Gli attivisti si incollano all'ingresso della fabbrica Rheinmetall, per protestare contro la vendita di armi dell'azienda. Nel frattempo, l’aumento dell’inflazione smorza le speranze di ripresa economica.
Con un coraggioso atto di disobbedienza civile, i manifestanti filo-palestinesi hanno bloccato l'ingresso di un'importante fabbrica tedesca di produttori di armi, attirando l'attenzione sul ruolo dell'azienda nei conflitti in corso in Medio Oriente.
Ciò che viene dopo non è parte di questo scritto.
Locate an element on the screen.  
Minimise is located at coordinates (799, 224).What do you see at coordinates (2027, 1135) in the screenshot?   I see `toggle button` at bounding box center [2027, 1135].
I manifestanti, che si erano incollati ai cancelli dell'impianto Rheinmetall a Berlino, sono stati infine allontanati dalla polizia, ma le loro azioni hanno innescato un rinnovato dibattito sull'industria della difesa tedesca e sui suoi rapporti internazionali.
Rheinmetall, uno dei maggiori produttori di armi europei, si è trovato ad affrontare un controllo crescente sui suoi rapporti commerciali in Medio Oriente, in particolare sulle vendite di armi ed equipaggiamento militare ai paesi coinvolti in conflitti regionali. I manifestanti sostengono che, fornendo armi a queste nazioni, Rheinmetall sta alimentando la violenza e esacerbando le tensioni nella regione.